Collected data:
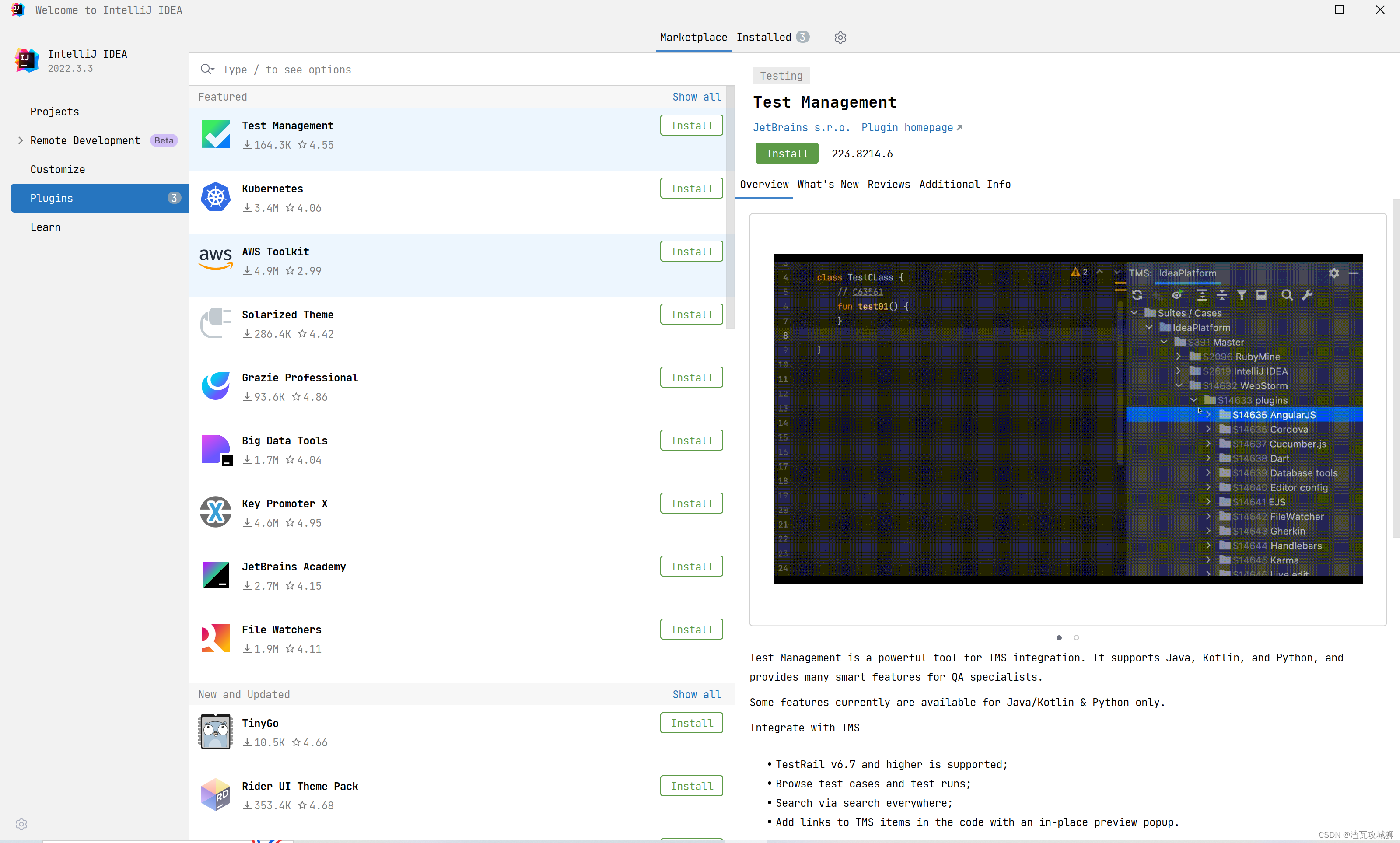The image size is (1400, 843).
Task: Open the What's New tab
Action: pos(827,184)
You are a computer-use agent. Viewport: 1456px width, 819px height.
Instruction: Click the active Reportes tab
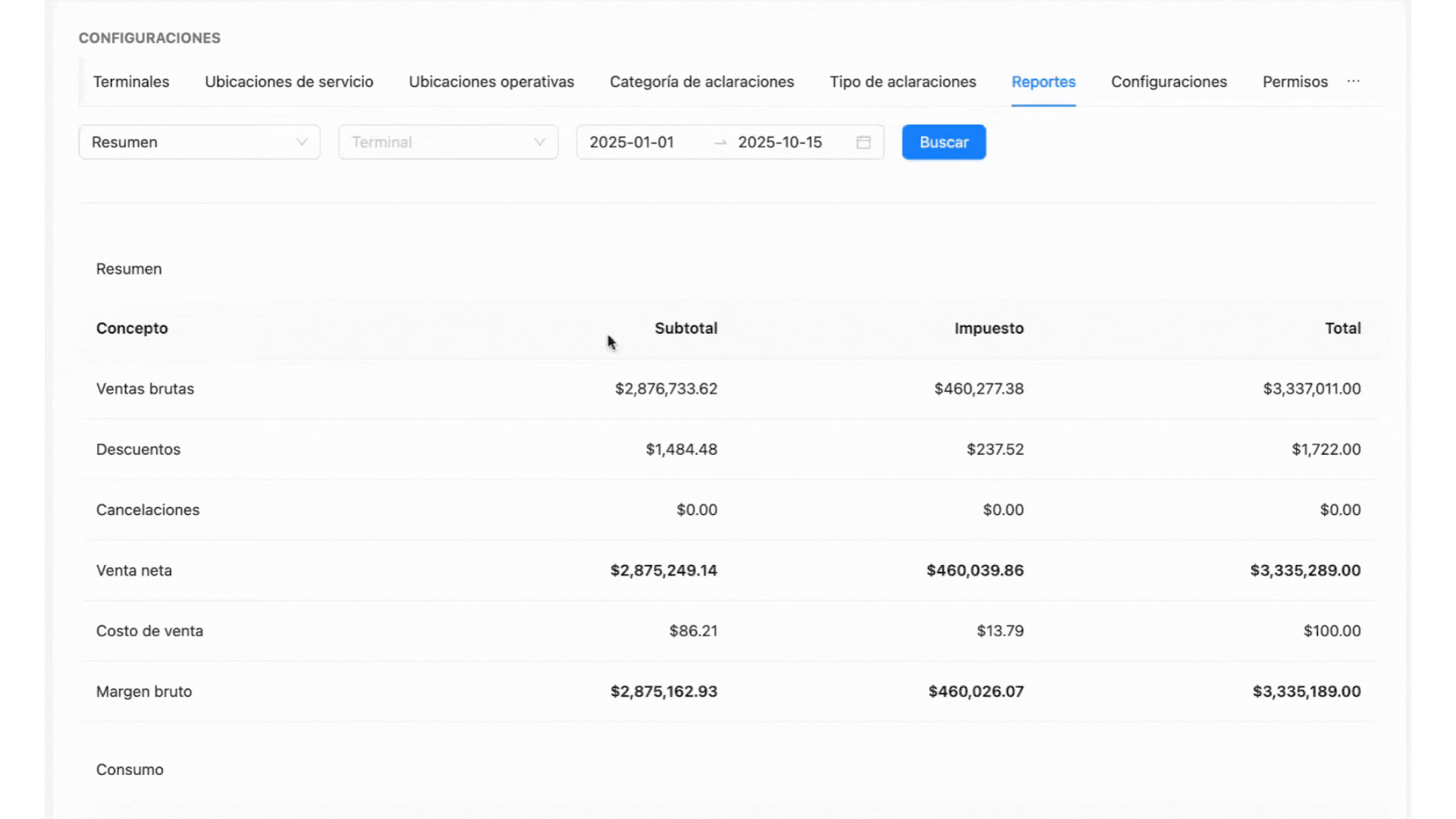(x=1043, y=82)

Work request:
Set down exactly and only the lines from the line that contains "You are a computer-use" through the last line of the entries above, with both of those lines included and the pictures left out.

Exercise output:
You are a computer-use agent. Viewport: 1456px width, 819px height.
Instruction: Click the active Reportes tab
(x=1043, y=82)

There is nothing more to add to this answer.